For purposes of this subdivision, “reasonable steps” does not include (A) the physical ejection of a nonemployee from the place of employment or owner-operated business or (B) any requirement for making a request to a nonemployee to refrain from smoking, under circumstances involving a risk of physical harm to the employer or any employee or owner-operator.
(e) For purposes of this section, “place of employment” does not include any of the following:
(1) Twenty percent of the guestroom accommodations in a hotel, motel, or similar transient lodging establishment.
(2) Retail or wholesale tobacco shops and private smokers’ lounges. For purposes of this paragraph:
(A) “Private smokers’ lounge” means any enclosed area in or attached to a retail or wholesale tobacco shop that is dedicated to the use of tobacco products, including, but not limited to, cigars and pipes.
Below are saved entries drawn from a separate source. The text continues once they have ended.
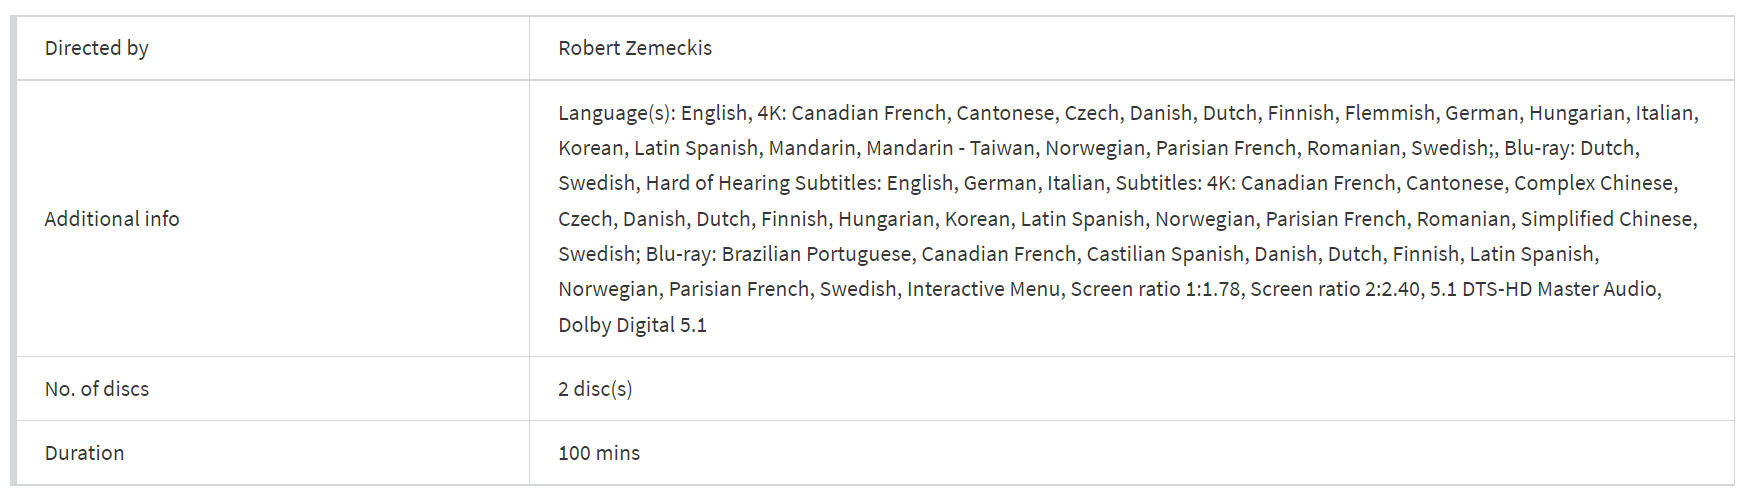Click the 'Screen ratio 1:1.78' text
Screen dimensions: 1747x491
tap(1155, 289)
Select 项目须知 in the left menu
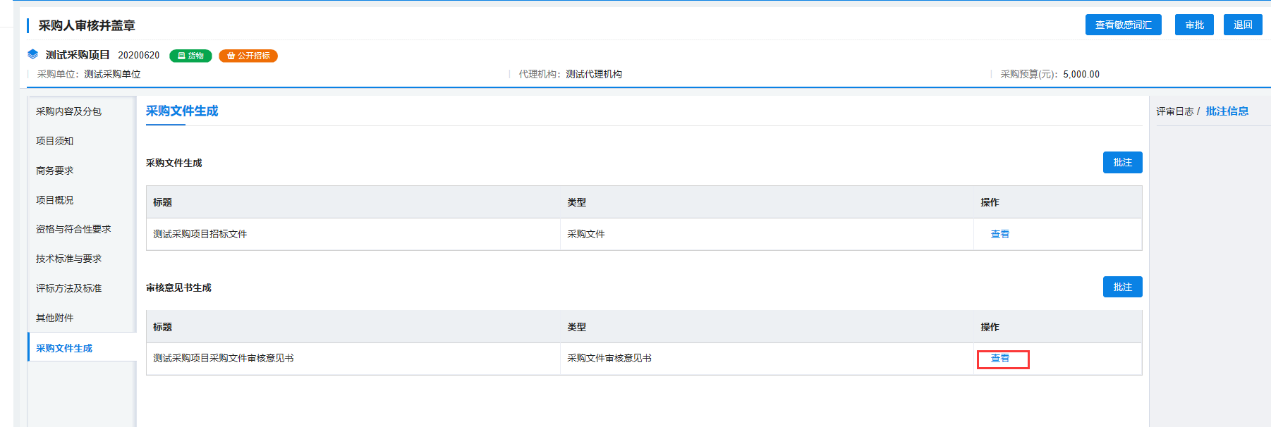1271x427 pixels. point(55,141)
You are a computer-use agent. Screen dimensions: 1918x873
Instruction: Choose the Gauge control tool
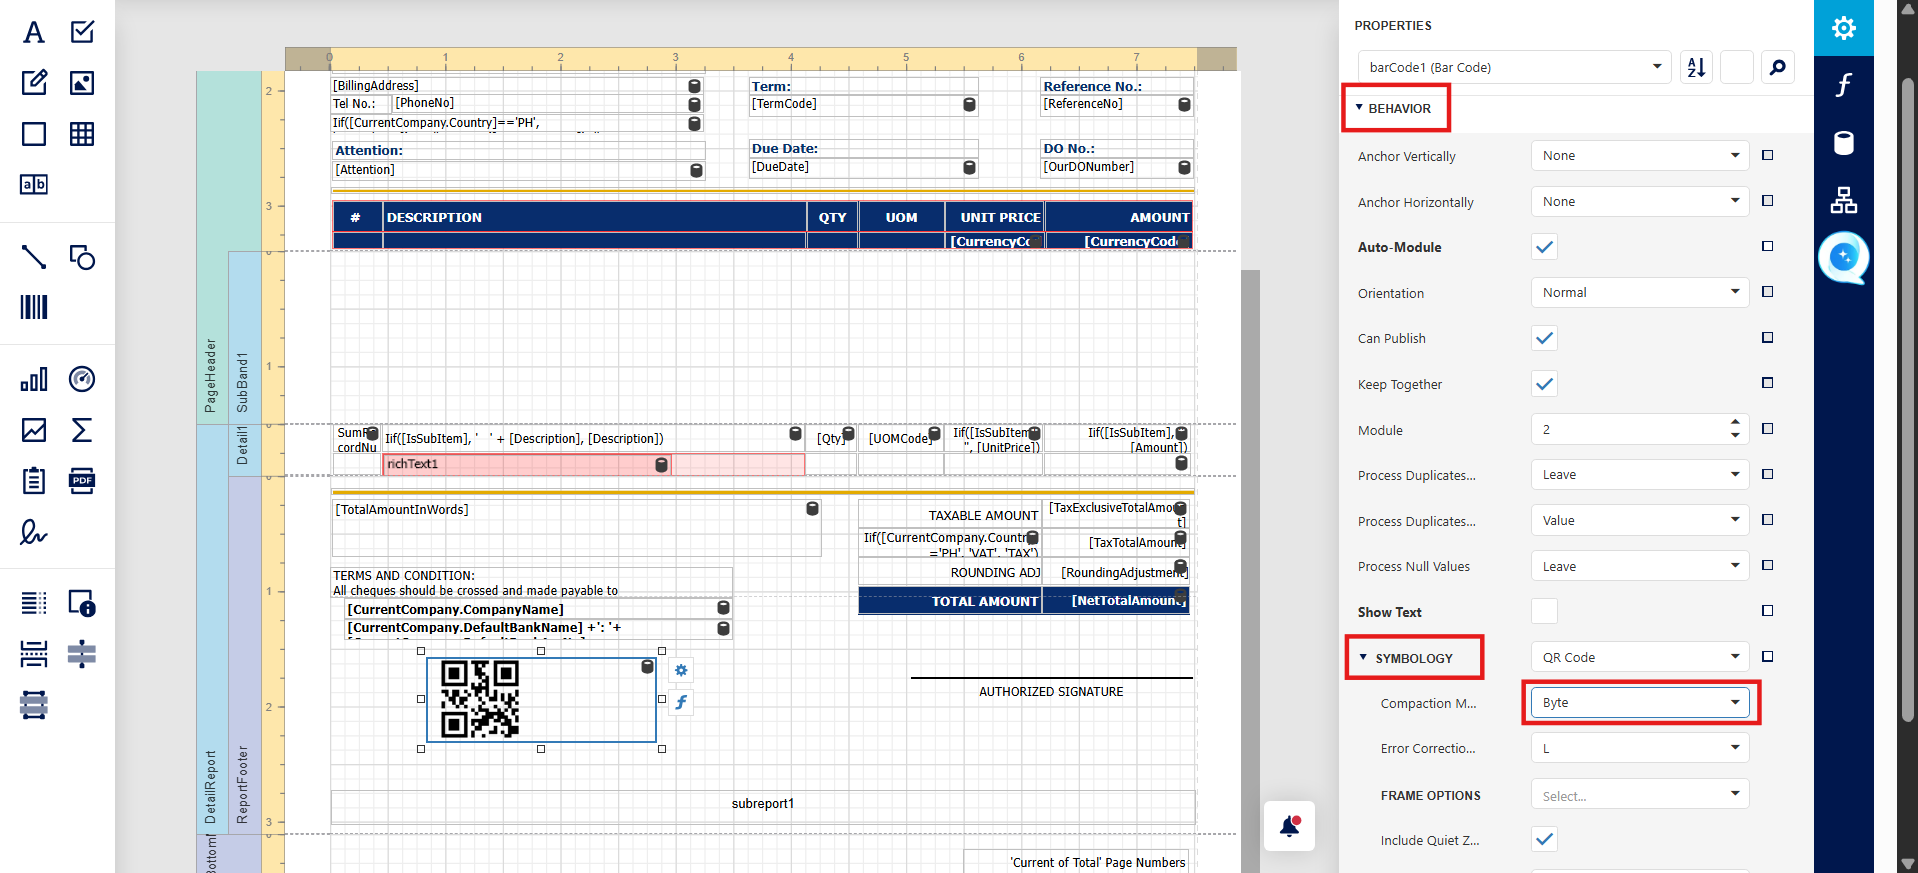82,379
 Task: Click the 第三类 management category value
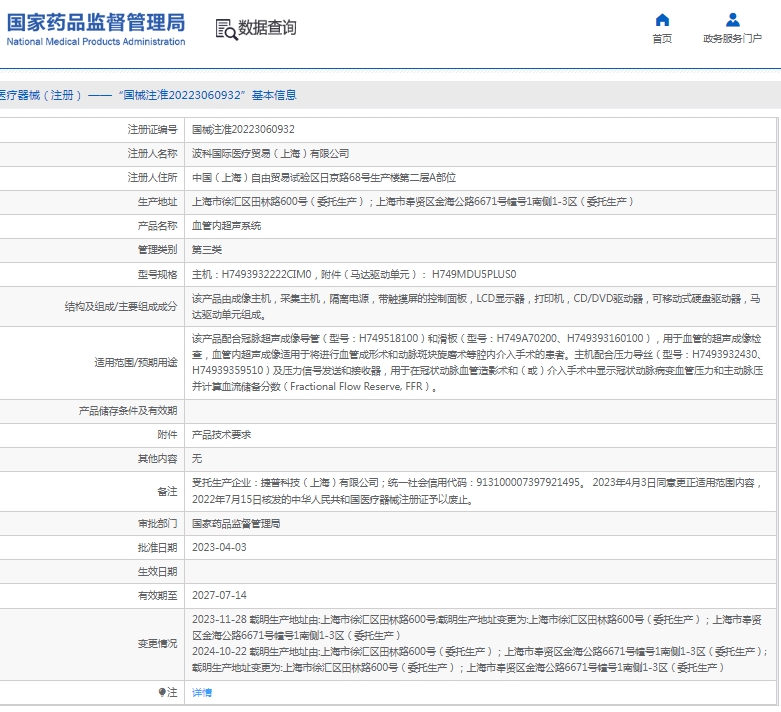click(x=208, y=250)
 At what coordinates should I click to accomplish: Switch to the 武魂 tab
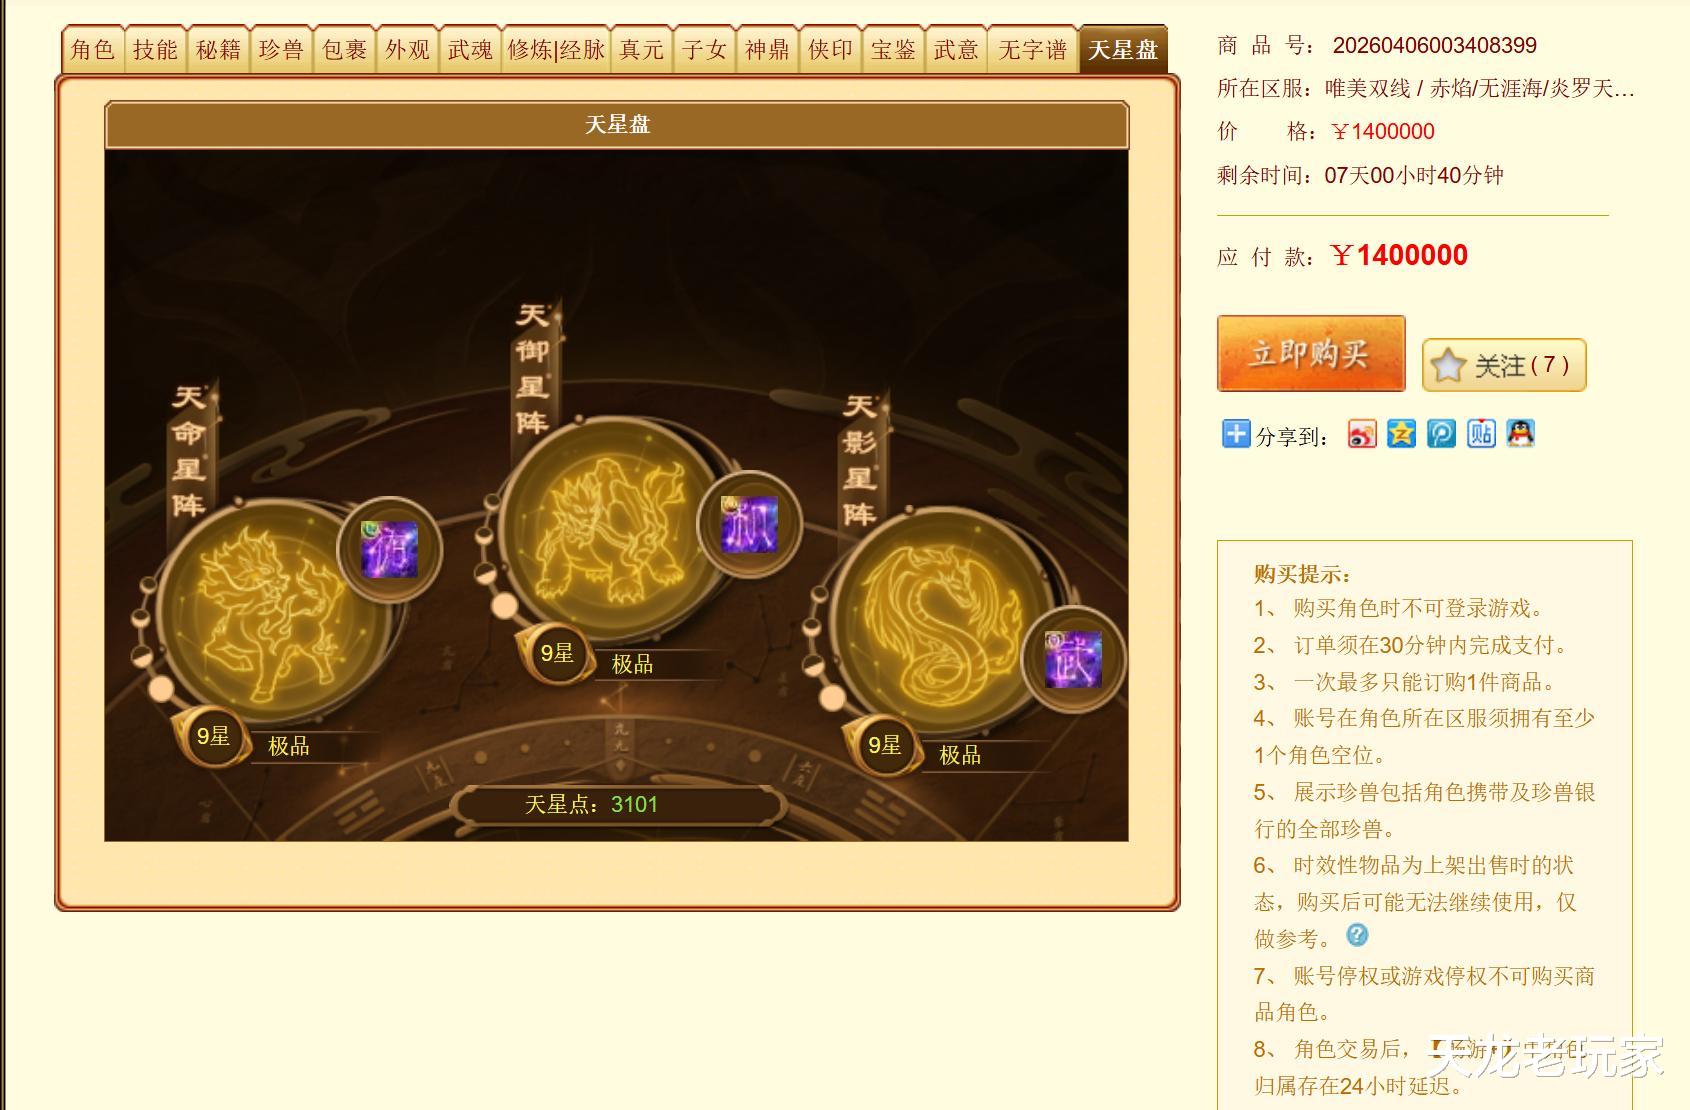point(470,50)
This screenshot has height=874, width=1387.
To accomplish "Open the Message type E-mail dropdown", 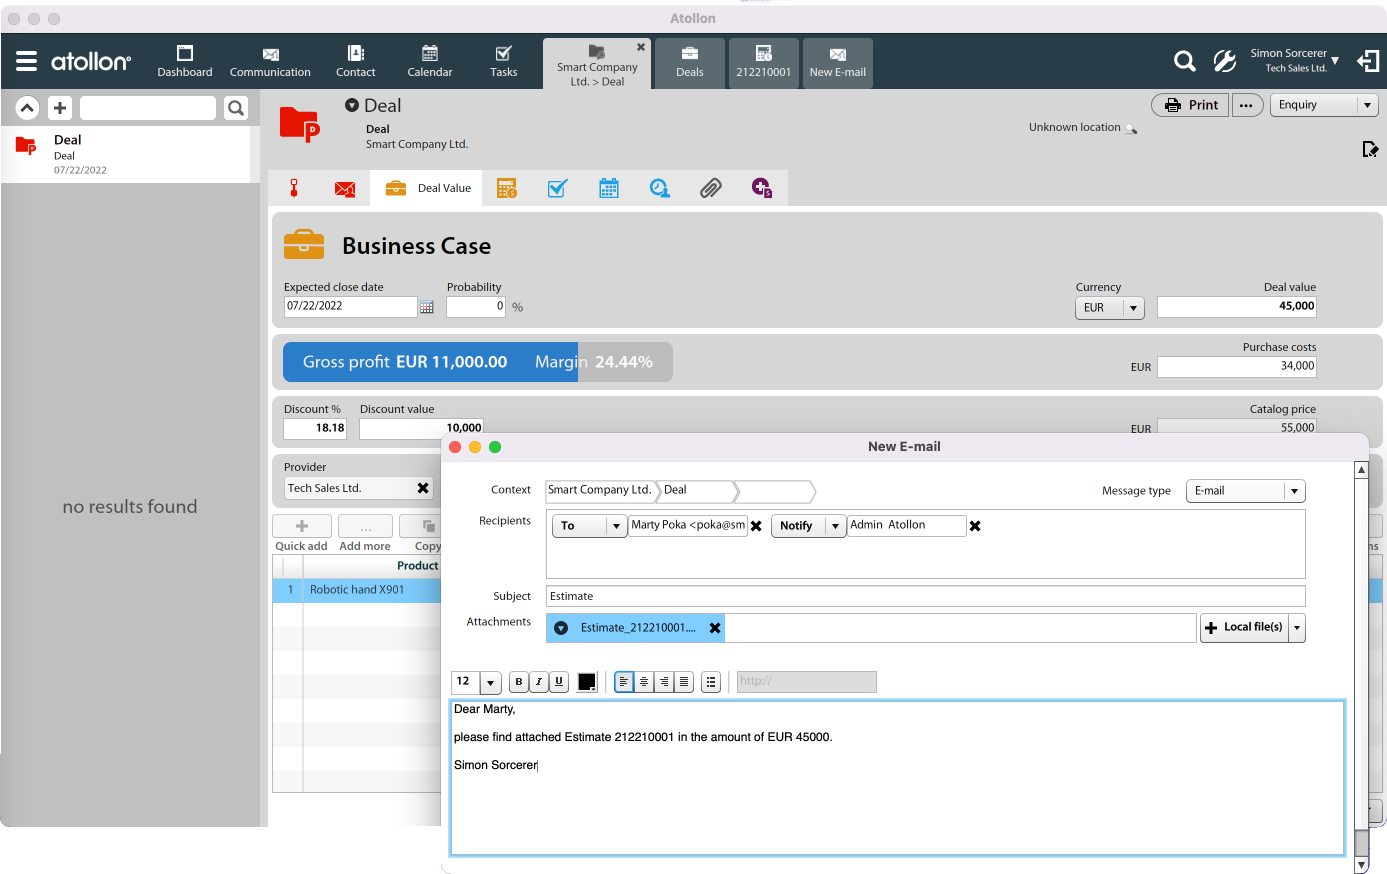I will pos(1294,491).
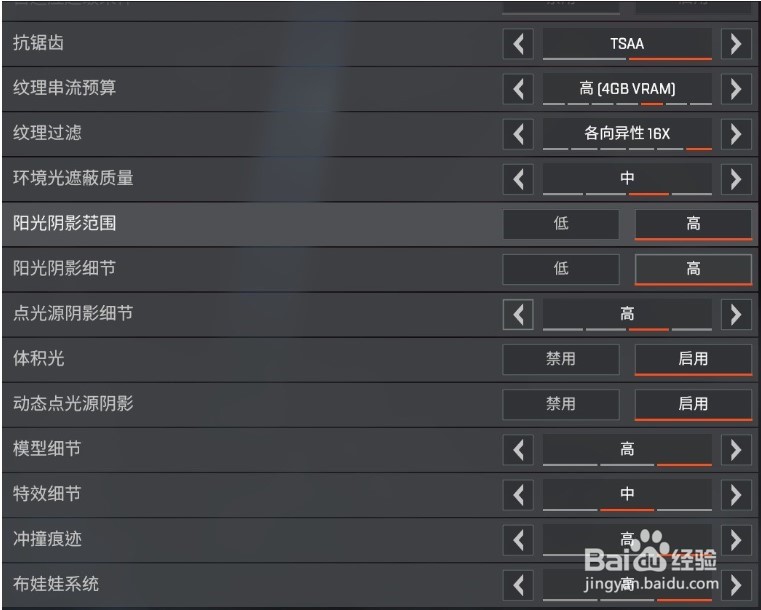Select the 阳光阴影范围 settings row label
Image resolution: width=761 pixels, height=610 pixels.
pyautogui.click(x=65, y=223)
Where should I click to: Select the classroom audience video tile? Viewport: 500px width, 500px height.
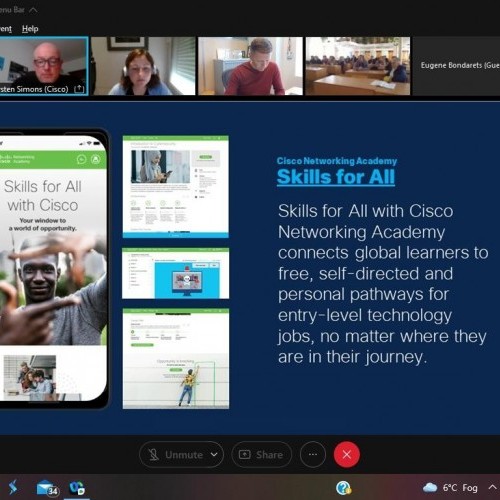358,66
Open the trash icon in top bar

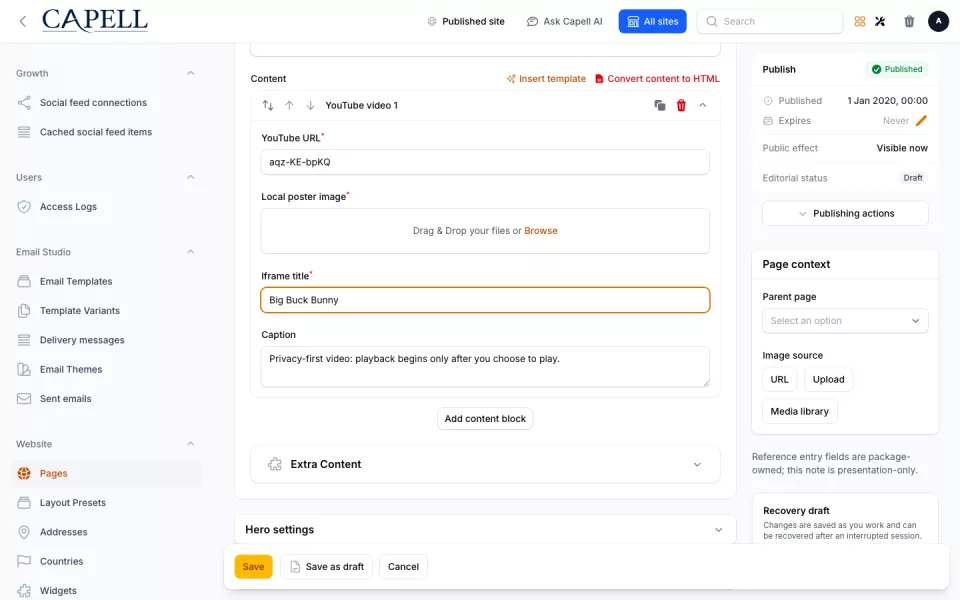tap(909, 21)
(B) “Retail or wholesale tobacco shop” means any business establishment, the main purpose of which is the sale of tobacco products, including, but not limited to, cigars, pipe tobacco, and smoking accessories.
(3) Cabs of motortrucks, as defined in Section 410 of the Vehicle Code, or truck tractors, as defined in Section 655 of the Vehicle Code, if nonsmoking employees are not present.
(4) Theatrical production sites, if smoking is an integral part of the story in the theatrical production.
(5) Medical research or treatment sites, if smoking is integral to the research and treatment being conducted.
(6) Private residences, except for private residences licensed as family day care homes where smoking is prohibited pursuant to Section 1596.795 of the Health and Safety Code.
(7) Patient smoking areas in long-term health care facilities, as defined in Section 1418 of the Health and Safety Code.
(f) The smoking prohibition set forth in this section constitutes a uniform statewide standard for regulating the smoking of tobacco products in enclosed places of employment and owner-operated businesses and supersedes and renders unnecessary the local enactment or enforcement of local ordinances regulating the smoking of tobacco products in enclosed places of employment and owner-operated businesses. Insofar as the smoking prohibition set forth in this section is applicable to all (100 percent) places of employment and owner-operated businesses within this state and, therefore, provides the maximum degree of coverage, the practical effect of this section is to eliminate the need of local governments to enact enclosed workplace smoking restrictions within their respective jurisdictions.
(g) This section does not prohibit an employer or owner-operator of an owner-operated business from prohibiting smoking of tobacco products in an enclosed place of employment or owner-operated business for any reason.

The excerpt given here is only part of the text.